* **What is asked**
Copy the following rows word for word, starting at the line that contains "This screenshot has width=1366, height=758." and ending after the line that contains "tap(199, 273)".

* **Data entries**
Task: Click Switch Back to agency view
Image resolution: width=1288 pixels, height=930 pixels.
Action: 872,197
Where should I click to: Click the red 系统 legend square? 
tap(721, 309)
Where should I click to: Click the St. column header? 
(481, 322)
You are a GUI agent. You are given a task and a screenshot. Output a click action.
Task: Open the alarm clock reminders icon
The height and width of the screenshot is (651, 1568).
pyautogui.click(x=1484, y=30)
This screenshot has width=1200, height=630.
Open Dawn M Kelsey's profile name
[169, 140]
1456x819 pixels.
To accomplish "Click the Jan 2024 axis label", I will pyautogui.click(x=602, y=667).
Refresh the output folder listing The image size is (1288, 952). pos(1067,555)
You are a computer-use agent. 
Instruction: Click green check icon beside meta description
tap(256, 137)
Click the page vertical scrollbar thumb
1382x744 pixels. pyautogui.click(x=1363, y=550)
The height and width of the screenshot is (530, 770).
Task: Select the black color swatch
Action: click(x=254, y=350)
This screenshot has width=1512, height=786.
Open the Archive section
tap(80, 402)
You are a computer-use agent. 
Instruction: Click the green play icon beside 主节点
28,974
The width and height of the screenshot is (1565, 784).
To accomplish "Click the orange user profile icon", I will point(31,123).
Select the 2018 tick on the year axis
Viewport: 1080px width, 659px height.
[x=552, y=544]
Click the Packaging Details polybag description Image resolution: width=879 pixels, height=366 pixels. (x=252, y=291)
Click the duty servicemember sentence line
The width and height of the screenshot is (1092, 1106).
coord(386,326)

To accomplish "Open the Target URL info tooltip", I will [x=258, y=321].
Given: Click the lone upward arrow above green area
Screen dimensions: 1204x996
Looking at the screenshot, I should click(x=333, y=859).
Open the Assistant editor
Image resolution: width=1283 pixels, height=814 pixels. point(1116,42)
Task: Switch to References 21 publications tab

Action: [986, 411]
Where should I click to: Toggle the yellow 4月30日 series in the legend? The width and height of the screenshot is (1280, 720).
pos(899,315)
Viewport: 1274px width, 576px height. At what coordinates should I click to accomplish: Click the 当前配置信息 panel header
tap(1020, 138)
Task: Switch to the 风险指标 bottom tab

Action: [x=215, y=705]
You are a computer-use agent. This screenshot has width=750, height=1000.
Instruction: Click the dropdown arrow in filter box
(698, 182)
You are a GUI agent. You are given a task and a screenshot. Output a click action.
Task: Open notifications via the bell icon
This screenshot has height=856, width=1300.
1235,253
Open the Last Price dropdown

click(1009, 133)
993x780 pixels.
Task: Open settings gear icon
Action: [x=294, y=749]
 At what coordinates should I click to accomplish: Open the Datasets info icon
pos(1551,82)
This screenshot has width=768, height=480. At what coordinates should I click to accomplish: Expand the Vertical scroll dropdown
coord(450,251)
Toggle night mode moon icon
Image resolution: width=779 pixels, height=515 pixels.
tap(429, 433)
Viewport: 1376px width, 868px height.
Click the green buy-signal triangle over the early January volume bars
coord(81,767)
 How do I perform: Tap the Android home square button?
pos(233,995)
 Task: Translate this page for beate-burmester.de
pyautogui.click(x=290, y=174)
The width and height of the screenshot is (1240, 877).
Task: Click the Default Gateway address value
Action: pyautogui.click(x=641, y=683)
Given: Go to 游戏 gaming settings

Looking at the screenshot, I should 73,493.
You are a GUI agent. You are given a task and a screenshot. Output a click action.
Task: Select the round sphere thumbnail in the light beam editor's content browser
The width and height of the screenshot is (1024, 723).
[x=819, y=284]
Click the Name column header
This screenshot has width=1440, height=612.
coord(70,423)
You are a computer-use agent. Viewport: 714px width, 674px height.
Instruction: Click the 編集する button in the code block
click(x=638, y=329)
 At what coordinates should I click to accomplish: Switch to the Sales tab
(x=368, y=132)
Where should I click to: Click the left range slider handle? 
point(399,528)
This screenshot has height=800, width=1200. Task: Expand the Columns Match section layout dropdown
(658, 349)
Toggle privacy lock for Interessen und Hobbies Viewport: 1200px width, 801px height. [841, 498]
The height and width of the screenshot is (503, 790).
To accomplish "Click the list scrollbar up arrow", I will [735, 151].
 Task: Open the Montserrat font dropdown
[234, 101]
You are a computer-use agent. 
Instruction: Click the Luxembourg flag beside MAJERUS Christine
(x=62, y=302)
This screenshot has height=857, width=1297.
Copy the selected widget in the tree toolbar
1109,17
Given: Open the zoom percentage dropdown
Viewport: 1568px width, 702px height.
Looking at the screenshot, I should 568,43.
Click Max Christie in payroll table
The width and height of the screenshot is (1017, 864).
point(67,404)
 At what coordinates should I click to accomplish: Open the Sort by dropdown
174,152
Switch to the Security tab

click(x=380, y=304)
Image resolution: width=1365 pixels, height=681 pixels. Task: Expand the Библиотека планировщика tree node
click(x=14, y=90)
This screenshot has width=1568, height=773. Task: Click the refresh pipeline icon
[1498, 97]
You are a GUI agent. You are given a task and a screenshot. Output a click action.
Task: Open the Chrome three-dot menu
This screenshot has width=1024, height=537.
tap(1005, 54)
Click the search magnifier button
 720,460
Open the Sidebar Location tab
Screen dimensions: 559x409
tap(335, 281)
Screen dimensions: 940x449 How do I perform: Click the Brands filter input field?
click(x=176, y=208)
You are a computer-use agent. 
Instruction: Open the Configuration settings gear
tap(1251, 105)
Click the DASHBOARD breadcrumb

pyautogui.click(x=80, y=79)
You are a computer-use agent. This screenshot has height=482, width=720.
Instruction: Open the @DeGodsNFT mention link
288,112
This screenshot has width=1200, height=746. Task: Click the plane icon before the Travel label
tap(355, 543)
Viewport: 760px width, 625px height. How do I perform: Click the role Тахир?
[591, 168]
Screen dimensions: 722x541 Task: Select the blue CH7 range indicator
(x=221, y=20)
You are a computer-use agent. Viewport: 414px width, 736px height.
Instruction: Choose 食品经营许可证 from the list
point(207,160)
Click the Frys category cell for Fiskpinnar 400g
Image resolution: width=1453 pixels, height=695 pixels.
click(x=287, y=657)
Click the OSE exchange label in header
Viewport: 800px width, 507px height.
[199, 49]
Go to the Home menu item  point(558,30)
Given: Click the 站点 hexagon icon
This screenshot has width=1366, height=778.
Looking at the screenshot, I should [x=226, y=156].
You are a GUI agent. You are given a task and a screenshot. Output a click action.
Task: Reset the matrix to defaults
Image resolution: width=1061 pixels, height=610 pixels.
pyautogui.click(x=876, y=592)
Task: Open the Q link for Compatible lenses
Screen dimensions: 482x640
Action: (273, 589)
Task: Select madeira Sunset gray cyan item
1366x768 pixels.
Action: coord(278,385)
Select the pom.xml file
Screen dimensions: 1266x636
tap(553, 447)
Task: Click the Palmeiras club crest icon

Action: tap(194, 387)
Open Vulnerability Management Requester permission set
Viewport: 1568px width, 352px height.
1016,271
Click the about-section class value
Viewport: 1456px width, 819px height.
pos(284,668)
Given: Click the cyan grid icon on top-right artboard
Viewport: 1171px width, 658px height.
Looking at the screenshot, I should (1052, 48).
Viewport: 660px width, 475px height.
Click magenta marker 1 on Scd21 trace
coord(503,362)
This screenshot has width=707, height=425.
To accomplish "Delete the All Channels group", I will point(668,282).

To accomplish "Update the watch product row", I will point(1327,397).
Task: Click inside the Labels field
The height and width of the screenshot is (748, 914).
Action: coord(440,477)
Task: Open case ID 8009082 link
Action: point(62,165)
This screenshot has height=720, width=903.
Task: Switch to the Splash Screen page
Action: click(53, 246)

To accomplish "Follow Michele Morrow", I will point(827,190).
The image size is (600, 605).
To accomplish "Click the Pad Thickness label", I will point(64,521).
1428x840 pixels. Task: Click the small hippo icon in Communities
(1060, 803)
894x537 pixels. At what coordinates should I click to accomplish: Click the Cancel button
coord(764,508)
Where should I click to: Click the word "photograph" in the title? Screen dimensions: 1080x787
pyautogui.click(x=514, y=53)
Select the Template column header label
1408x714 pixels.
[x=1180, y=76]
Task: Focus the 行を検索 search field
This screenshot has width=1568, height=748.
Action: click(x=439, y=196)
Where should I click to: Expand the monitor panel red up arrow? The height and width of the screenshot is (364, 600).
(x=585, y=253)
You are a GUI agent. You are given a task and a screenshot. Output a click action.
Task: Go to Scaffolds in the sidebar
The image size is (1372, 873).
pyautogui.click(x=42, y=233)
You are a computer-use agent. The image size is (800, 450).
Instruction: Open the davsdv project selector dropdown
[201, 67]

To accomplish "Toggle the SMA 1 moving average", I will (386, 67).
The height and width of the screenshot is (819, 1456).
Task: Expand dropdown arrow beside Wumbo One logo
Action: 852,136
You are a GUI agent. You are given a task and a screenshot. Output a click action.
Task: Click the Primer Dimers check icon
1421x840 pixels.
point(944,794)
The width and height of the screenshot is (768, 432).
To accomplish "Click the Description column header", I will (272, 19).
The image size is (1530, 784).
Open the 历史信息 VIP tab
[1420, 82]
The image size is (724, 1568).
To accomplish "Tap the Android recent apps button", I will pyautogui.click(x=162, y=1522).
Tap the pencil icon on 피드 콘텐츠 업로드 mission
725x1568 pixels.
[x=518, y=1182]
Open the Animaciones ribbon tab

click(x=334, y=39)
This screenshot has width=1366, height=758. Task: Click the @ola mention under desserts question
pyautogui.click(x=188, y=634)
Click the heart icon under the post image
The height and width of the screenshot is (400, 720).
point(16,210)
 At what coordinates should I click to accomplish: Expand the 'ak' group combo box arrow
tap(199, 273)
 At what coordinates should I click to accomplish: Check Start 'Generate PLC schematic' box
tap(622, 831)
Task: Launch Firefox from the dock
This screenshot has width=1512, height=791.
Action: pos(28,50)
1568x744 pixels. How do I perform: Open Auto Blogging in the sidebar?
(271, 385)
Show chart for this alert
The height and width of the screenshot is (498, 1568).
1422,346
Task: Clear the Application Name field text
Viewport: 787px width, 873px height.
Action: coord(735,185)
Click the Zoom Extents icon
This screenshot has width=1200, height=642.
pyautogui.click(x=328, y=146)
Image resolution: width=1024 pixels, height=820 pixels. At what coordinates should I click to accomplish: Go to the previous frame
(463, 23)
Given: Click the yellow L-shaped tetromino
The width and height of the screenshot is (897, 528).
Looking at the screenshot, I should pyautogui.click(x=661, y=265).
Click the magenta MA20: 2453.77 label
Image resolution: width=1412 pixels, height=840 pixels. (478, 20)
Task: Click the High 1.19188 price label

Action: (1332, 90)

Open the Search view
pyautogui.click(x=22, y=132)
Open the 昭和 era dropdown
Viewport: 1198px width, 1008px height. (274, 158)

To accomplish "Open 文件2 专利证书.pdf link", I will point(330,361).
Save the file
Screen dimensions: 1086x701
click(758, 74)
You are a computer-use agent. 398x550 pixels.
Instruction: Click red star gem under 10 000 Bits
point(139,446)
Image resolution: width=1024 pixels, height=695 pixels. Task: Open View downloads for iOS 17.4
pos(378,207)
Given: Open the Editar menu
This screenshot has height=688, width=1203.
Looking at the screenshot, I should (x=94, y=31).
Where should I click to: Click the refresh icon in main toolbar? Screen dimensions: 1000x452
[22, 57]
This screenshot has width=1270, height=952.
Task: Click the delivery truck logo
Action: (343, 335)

* **Written solution**
This screenshot has width=1366, height=758. Task: Click the @ola mention under desserts question
pyautogui.click(x=188, y=634)
Click the heart icon under the post image
The height and width of the screenshot is (400, 720).
point(16,210)
 At what coordinates should I click to accomplish: Expand the 'ak' group combo box arrow
tap(199, 273)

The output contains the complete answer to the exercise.